#### TASK OBJECTIVE:
What are the lines from the one with "689x460 pixels." through the end of the records below, written out exactly and without the pictures?

-- SUPPLIED INFORMATION follows --

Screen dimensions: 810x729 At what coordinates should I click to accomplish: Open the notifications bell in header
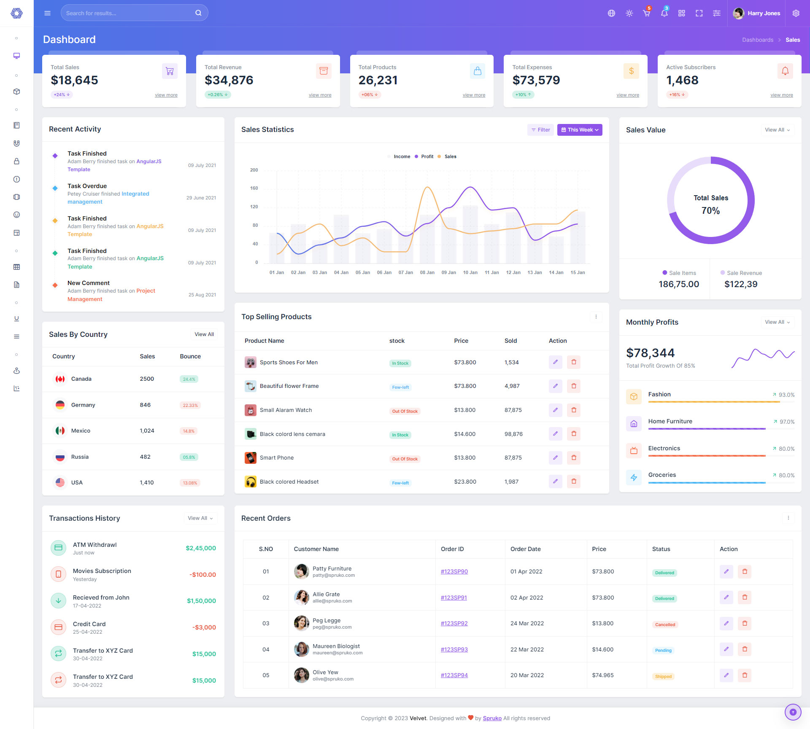(x=664, y=13)

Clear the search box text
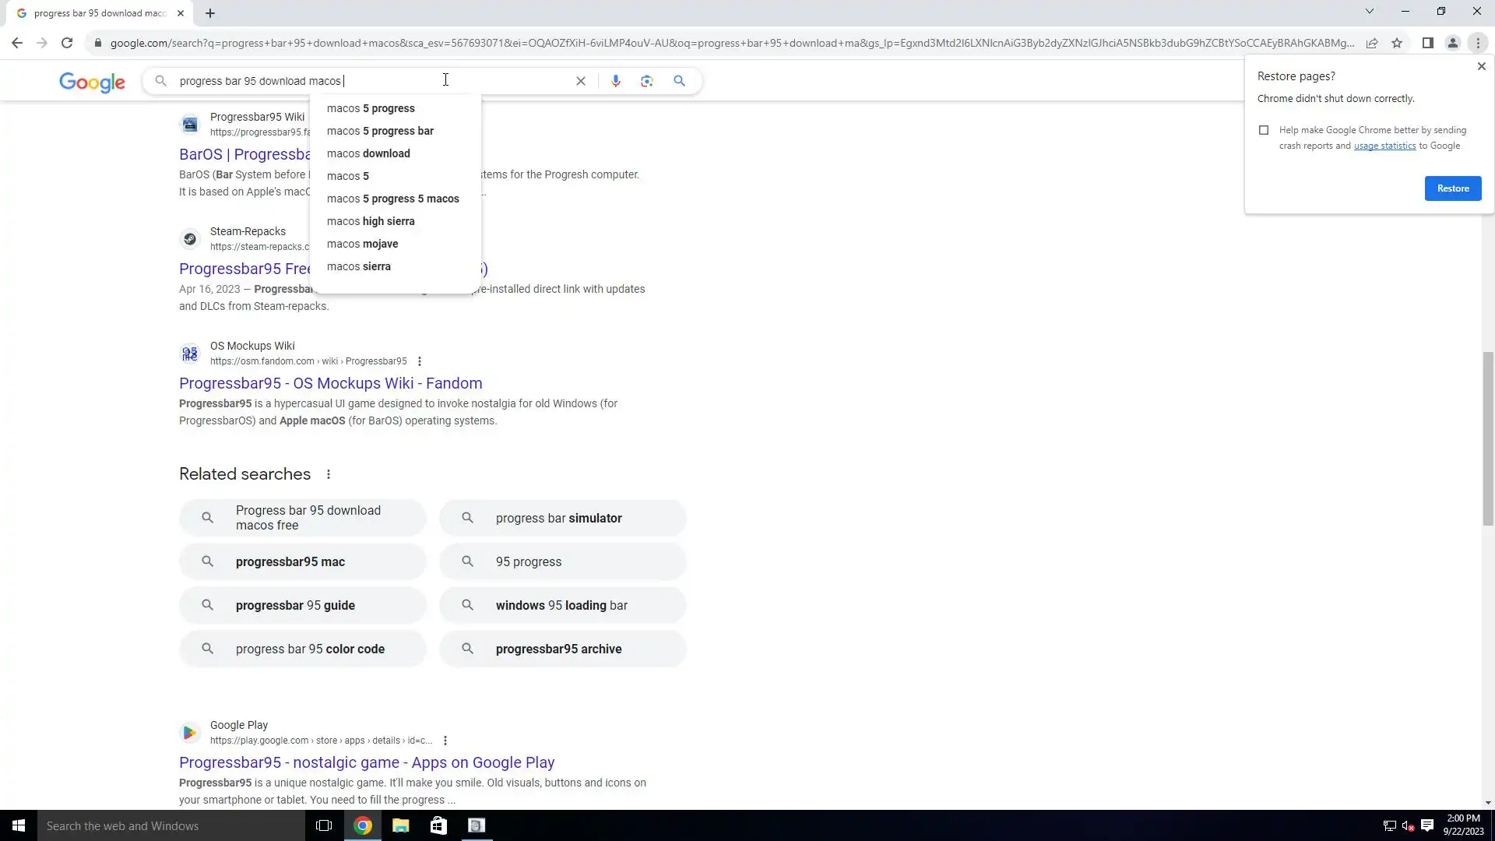tap(580, 81)
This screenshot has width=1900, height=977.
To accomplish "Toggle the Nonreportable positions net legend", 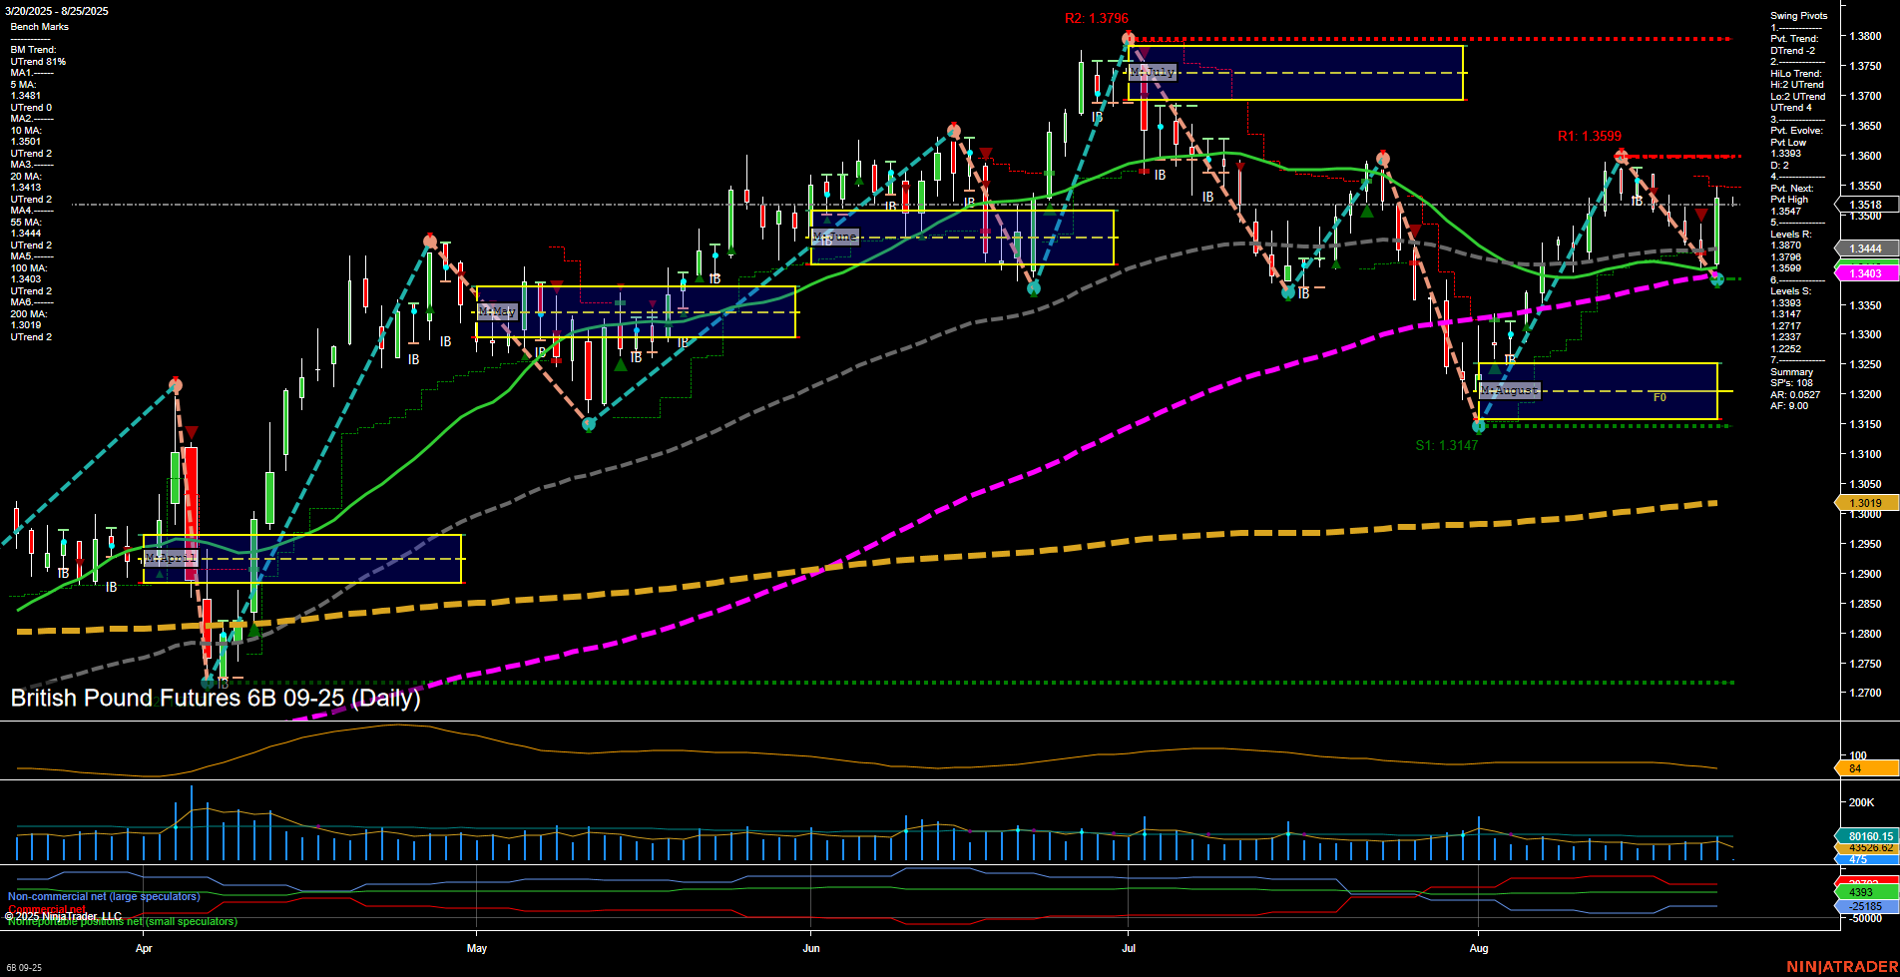I will (x=121, y=922).
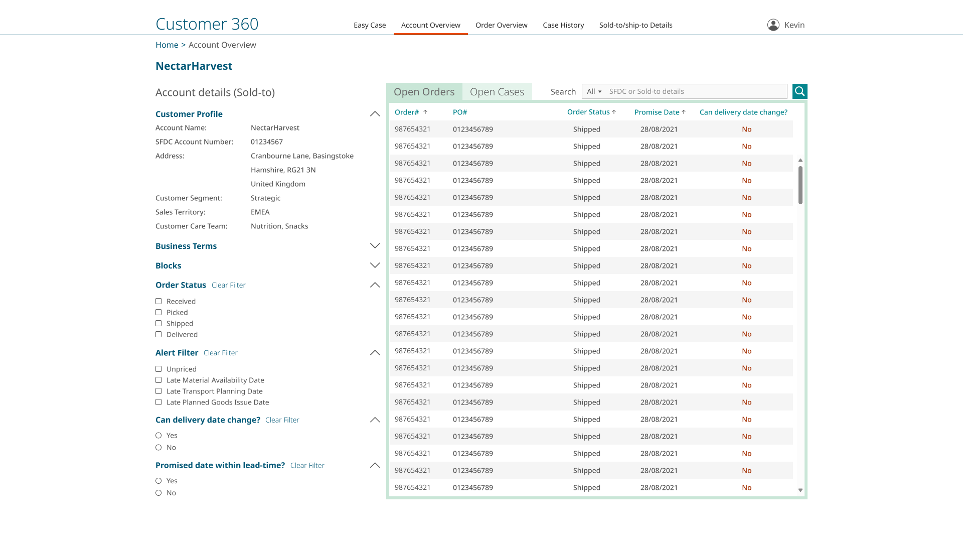Expand the Blocks section
Screen dimensions: 963x542
point(375,265)
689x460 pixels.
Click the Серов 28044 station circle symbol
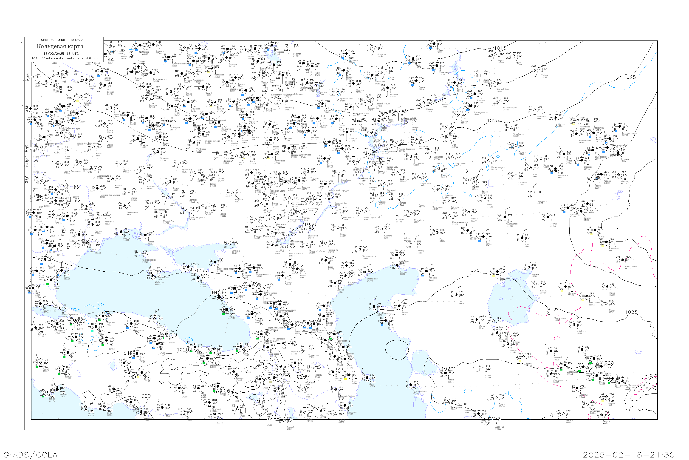(496, 54)
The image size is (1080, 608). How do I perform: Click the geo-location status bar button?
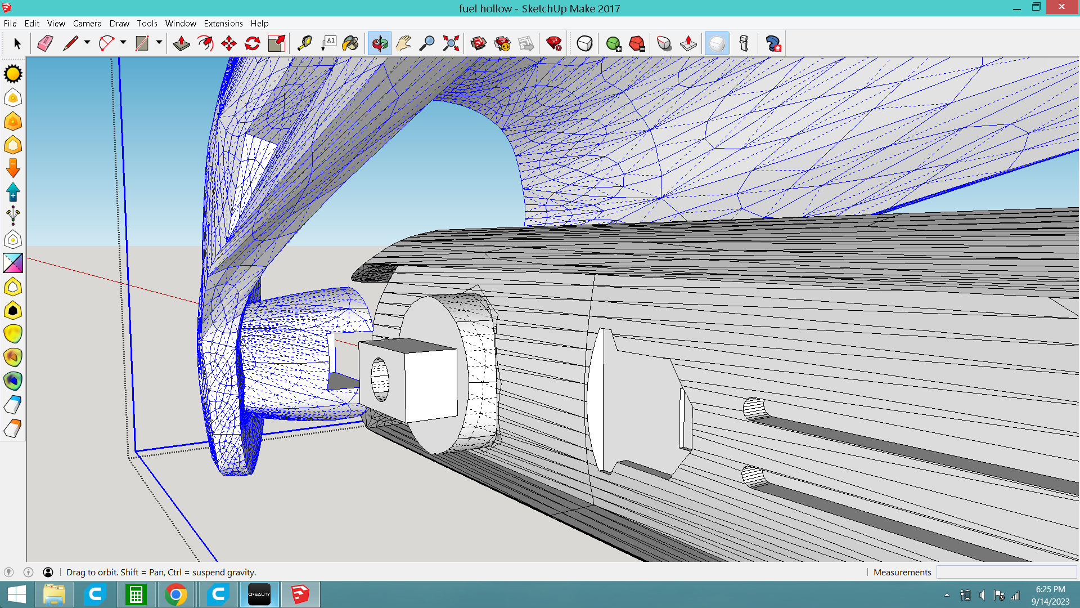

-- SUPPLIED INFORMATION concluded --

#### SOLUTION TO THE EXERCISE:
689x460 pixels.
Click the Серов 28044 station circle symbol
(496, 54)
The image size is (1080, 608). How do I perform: Click the geo-location status bar button?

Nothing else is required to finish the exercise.